Fanny Howe accounts for her life, and poetry, with poetry.
Fanny Howe (1940-2025) was the author of some 13 poetry collections, five novels, and numerous short stories and essays. Her collection Second Childhood: Poems (2014) was a finalist for the National Book Award. Her Selected Poems received the 2001 Lenore Marshall Poetry Prize, and she received the Ruth Lilly Poetry Prize in 2009.
Shortly before her death in 2025, Howe completed another manuscript, This Poor Book: A Poem. It is and isn’t a poem. It is and isn’t a poetry collection. It is and isn’t a memoir, an autobiography, a poetic essay. It is one of the most unusual works I’ve read.

Fanny Howe
What Howe did to create This Poor Book was cull all her poetry collections, add new poems and transitions, and then assemble them into a cohesive whole that tells a story. That story is not a straightforward narrative. At times, I thought I was reading a work of magic realism. Or perhaps it was a transcription of an extended dream, because it has a dreamlike quality to it. Howe has also added some autobiographical elements, suggested by the almost continuous first-person voice. At times the text seems almost feverish, a stream of consciousness account of childhood, war, upheaval, personal relationships, children, and eventually a facing of the end of life.
The suggestion of magic realism is no accident. Some critics have compared her work to South American poets who make use of magic realism techniques. Images of Gabriel Garcia Marquez’s novel One Hundred Years of Solitude and Mario Vargas Llosa’s Conversation in the Cathedral kept coming to mind as I read This Poor Book. This connection was not about content but more about technique.
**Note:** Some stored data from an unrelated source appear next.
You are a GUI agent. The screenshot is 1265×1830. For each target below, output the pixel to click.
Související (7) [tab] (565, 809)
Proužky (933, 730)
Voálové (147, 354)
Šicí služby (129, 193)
When Howe subtitled this “A Poem,” she was being deliberate. The work is one extended poem. There are no titles, section breaks, or Roman numerals or numbers to serve as guideposts. There are only spaces between sections of texts.
The result is one long flow of narrative, because she is telling a story, her story, but it is not a straightforward account. Howe includes memories, reflections, recollections, and impressions, adding to the dreamlike quality. What becomes clear is that she is creating an account of her life, using her poems as the essential text.
Hell changed its plans
And came in the middle
Instead of the end.
This was a good thing
For the burning of karma.
I lay down my life
First for the third time.
Then not the second
But finally ready
To embrace layers all at once.
Fever for medicine
The parting of layers never.
Because my secret wedding
Was enduring and the rest
Was not—I think disclosure
Is dangerous.
What is heavier than lead?
The need for bread.
What s crueler than a boss?
The need for praise.
What is shorter than a step?
An indrawn breath.
My secret wedding was to whom?
A promise not a human.
You can glean specific details – a failed relationship, a secret wedding – but she moves the narrative into speculations, as if she’s admitting or describing something and them moves quickly to conceal it. And you wonder if you’re reading the work of a poet or a magician.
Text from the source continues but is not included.